*Dataset content*:
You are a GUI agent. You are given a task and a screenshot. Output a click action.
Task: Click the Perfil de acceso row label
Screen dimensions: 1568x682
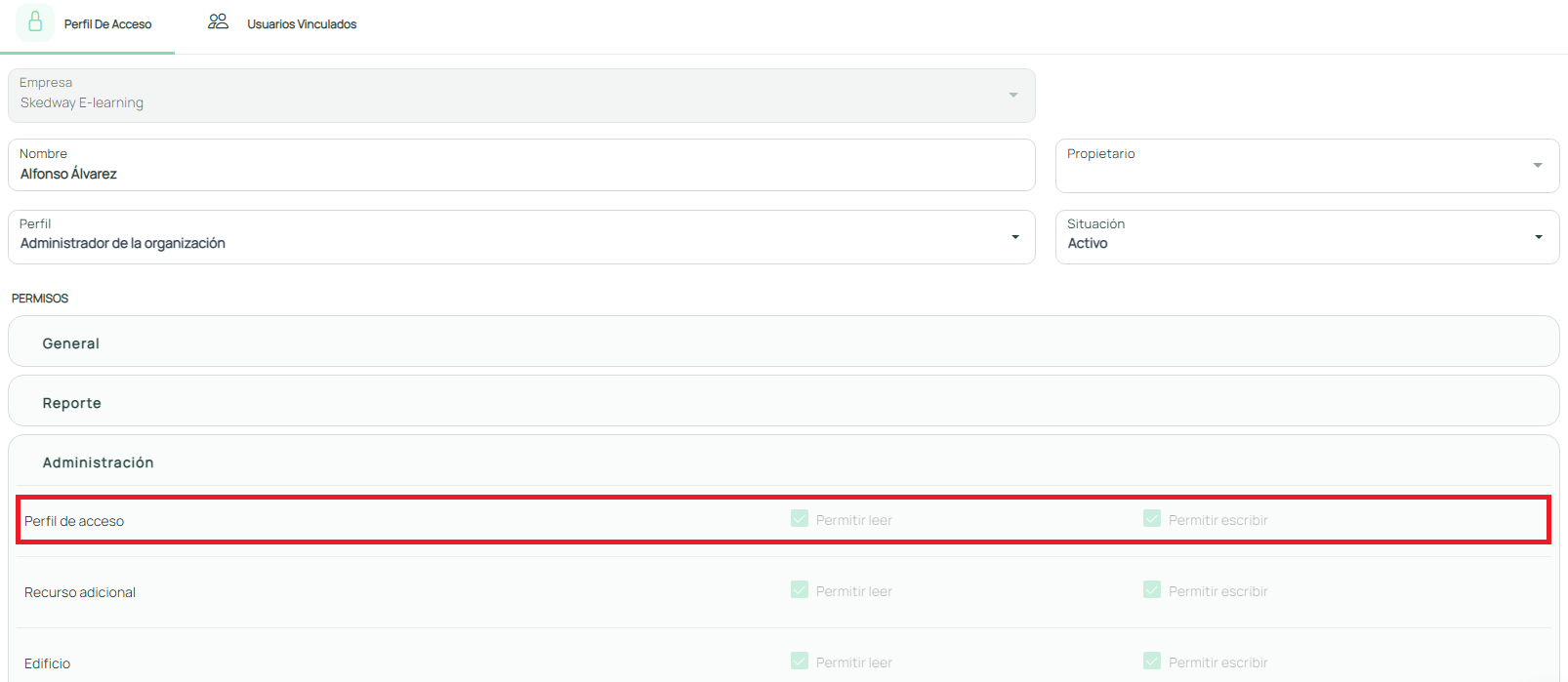point(74,521)
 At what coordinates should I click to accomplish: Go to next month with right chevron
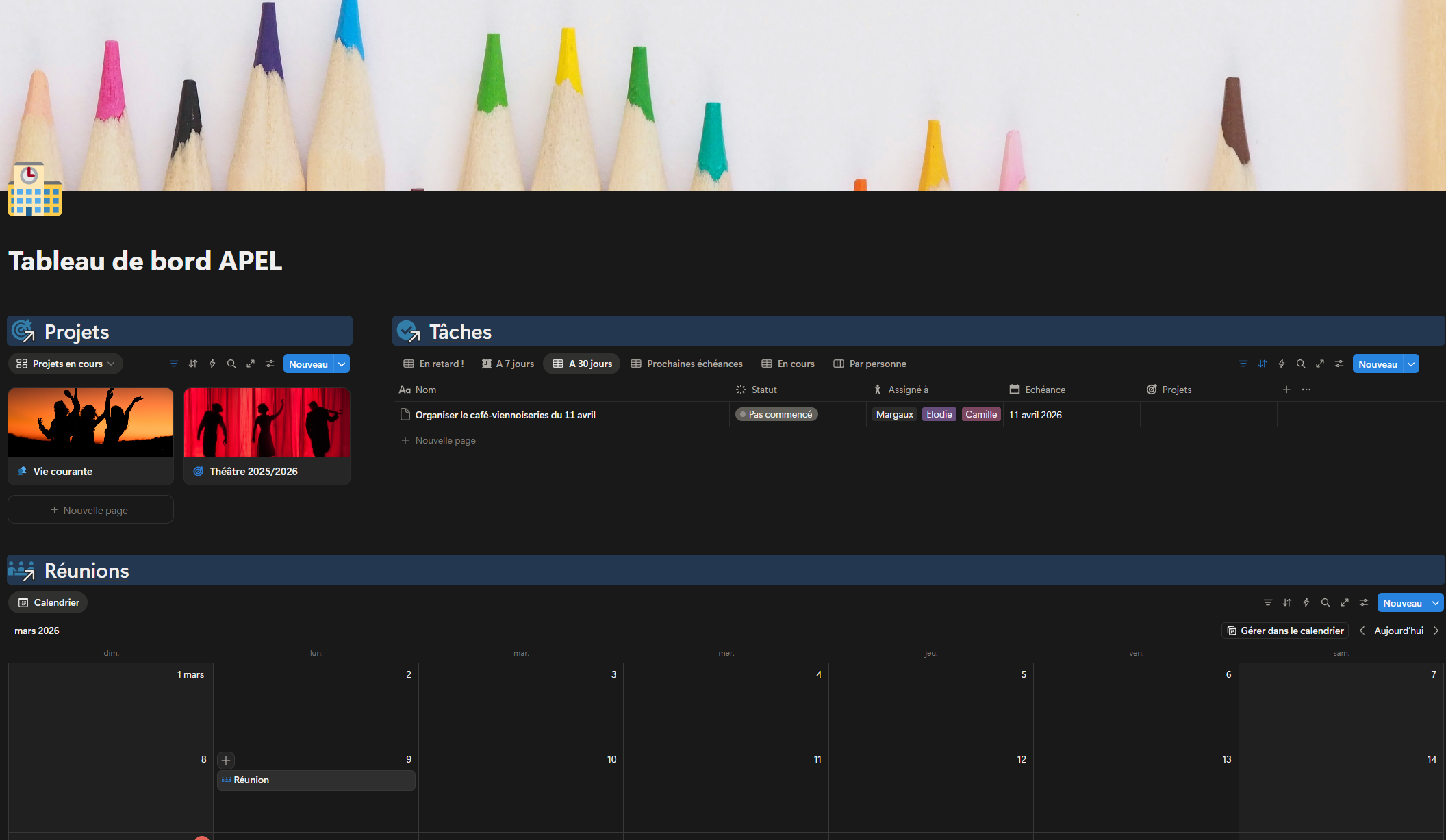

*Task objective*: Could you reproduce every row above word for word, omitting the pictures?

*The reply*:
You are a GUI agent. You are given a task and a screenshot. Output a click action.
Task: Click the Perfil de acceso row label
Screen dimensions: 1568x682
point(74,521)
 At what coordinates should I click to accomplish: Go to next month with right chevron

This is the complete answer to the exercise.